Monday, Feb. 21, 1955
Proof of Weakness
In Communism's 37 years in power in Russia, leaders have fallen from power in dramatically diverse ways. Some cringingly confessed to being jackals, venal hirelings in the pay of the capitalist enemy. Some went silently to the cellar. Some, like Molotov in his days as Premier, stepped uncomplainingly aside and lived on, even rising to high power again. Some, like the devoted Communists in Arthur Koestler's Darkness at Noon, confessed to others' errors as their last proof of loyalty to the system, and hoped that after their deaths Communist history would thank them for their sacrifice to the cause.
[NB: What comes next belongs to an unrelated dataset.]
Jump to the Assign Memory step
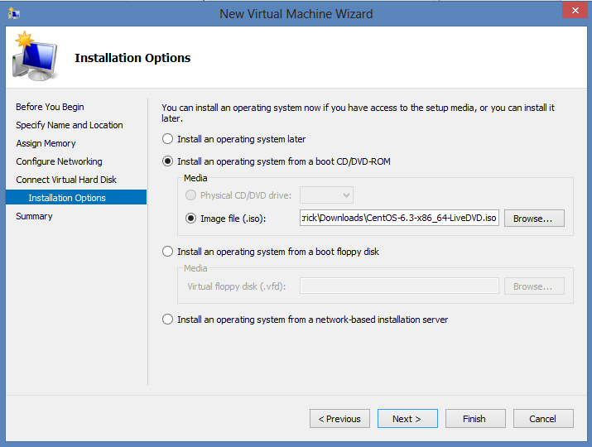The width and height of the screenshot is (592, 447). pos(46,143)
But nobody before had ever fallen as Georgy Malenkov, once the presumed heir to Stalin's dictatorship, fell last week.
He sat before the Supreme Soviet while his startling admission of incompetency was read out: "I ... request to be relieved." There was a reason for Malenkov's whimper: the regime could not afford a bang. To have trumpeted out a brazen declaration of his disloyalty to the creed at this moment might have jarred things too much; but to have left without admitting some error--even if only inefficiency--would have left Georgy Malenkov unreprimanded, in too strong a position. So came his odd confession and the clumsy charade that followed: 1,300 hands raised unquestioningly to accept their premier's resignation.
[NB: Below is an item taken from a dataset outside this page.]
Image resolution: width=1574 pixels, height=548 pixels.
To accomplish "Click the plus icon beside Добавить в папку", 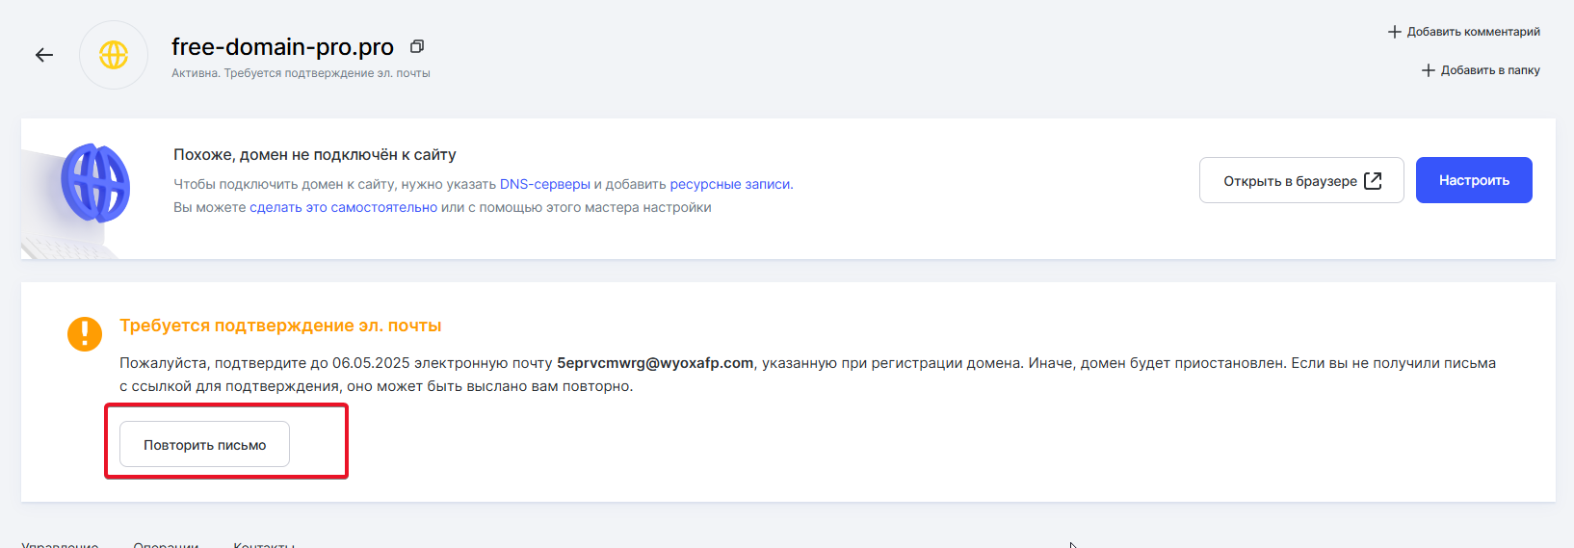I will 1428,70.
The momentousness of the news could be judged by the headlines it displaced. Until the bulletin from Moscow, the big news everywhere was of the U.S. Seventh Fleet steaming to within gun range of Communist China to evacuate, come war or high water, Chiang's Nationalists from the Tachen Islands. The British Commonwealth prime ministers assembled in London could talk of nothing else; Britain's Laborites cried that it surely meant war and demanded that Foreign Secretary Anthony Eden beg Premier Chou En-lai for peace. That kind of fear of imminent war in the Formosa Strait (an impression that the Chinese Communists wished to spread) quickly faded with the Moscow announcements, and the evacuation went off without anyone's being hurt.
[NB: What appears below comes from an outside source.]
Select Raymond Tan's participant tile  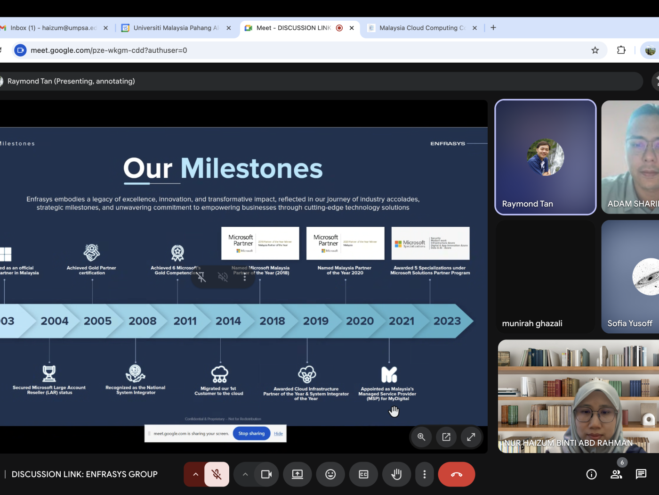(545, 157)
For above all, Moscow's confession of failure, admission of serious shortcomings, and blustered warnings were proof of the essential myth of the Red monolith. A going concern does not shake up its management at the very top. After 37 terrible years of trying, the Soviet Communist system had still not found ways to feed and clothe its people, satisfy its national needs and provide a stable succession of governments--the Kremlin leaders openly confessed so.